Churchill had his flaws – but his legacy is with us today

Nobody can turn kitsch into culture like the British establishment – but the re-run of Winston Churchill’s funeral was something really rather weird.

As a small vessel passed through a specially opened Tower Bridge, the tourists from the UK and abroad seemed just as mystified as us.

It was the same boat that carried Sir Winston Churchill’s coffin along the Thames in 1965 and it was marking the 50th anniversary of his funeral.

Members of the Churchill family were aboard the Havengore, which travelled to Westminster in central London.

‘An affable man’

There was little apparent fanfare before the event. For many, though, it was a moving and dignified occasion.

Joy Hunter recalled working as a secretary in Churchill’s war room bunker complex: “He was an affable man – very affable. [He] would always say hello and ask you how it was all going whenever you met him in the corridors.”

She recalled how they all stayed around one evening to watch a film being projected. Churchill duly appeared at the last moment wearing pyjamas, brandy in one hand, cigar in the other: “Winnie’s here,” he bellowed,” let’s roll the film.”

 

Christine Cuss had a copy of her father’s book under her arm, a collection of his diaries of the Blitz in London.

“He gave us hope above all else.

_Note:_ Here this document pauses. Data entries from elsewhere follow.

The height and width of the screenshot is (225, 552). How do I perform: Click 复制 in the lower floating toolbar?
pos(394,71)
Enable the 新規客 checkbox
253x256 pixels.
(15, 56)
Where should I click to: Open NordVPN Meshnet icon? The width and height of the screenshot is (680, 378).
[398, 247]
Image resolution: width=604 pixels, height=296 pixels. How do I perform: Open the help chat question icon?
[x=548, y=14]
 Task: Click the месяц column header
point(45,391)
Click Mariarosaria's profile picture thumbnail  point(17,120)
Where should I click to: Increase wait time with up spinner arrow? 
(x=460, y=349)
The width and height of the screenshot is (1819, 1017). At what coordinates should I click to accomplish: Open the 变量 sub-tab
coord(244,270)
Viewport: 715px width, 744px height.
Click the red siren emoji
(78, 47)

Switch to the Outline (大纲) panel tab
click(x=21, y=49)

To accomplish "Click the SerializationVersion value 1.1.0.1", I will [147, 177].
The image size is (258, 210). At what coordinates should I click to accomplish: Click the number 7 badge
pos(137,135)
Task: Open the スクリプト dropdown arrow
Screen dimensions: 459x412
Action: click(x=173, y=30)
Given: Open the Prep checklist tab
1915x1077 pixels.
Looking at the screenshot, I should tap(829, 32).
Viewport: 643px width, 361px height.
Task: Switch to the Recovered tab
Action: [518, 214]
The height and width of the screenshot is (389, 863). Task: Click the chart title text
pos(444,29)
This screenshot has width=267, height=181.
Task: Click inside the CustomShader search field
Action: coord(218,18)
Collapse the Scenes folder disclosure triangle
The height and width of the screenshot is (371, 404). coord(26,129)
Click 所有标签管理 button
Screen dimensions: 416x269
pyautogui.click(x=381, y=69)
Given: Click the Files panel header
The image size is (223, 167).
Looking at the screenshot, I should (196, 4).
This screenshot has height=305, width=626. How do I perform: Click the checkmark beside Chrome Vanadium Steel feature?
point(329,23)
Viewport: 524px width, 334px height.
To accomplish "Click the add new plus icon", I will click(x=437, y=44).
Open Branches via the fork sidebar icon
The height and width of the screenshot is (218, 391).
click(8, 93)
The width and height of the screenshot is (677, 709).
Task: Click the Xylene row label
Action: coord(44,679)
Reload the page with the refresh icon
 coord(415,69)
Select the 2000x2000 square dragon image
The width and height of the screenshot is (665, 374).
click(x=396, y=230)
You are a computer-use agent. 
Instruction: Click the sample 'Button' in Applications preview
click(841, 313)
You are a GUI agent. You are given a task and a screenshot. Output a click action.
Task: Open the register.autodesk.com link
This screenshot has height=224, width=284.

We lost our home but we could still have street parties and let the enemy know you can blow up our house but you cannot dominate our spirit.”

Complex character

But Churchill was a far more complex character than the 2D war leader. Unquestionably the right man in the right place for that task, he was so often the wrong man in the wrong place for so many others.

Churchill could not have happened today. He would not have been allowed. The disastrous stewardship of Gallipoli abroad to turning the troops on striking miners in these islands.

 

Churchill was an imperialist. He hated trade unions; he thwarted women’s rights and he championed Britain’s use of chemical weapons. No indeed, he would not have been allowed to happen today.

But his prime ministerial legacy from those five critical years of 1940-45 is clear and simple: it give people like me the freedom to write truths like this, 50 years on.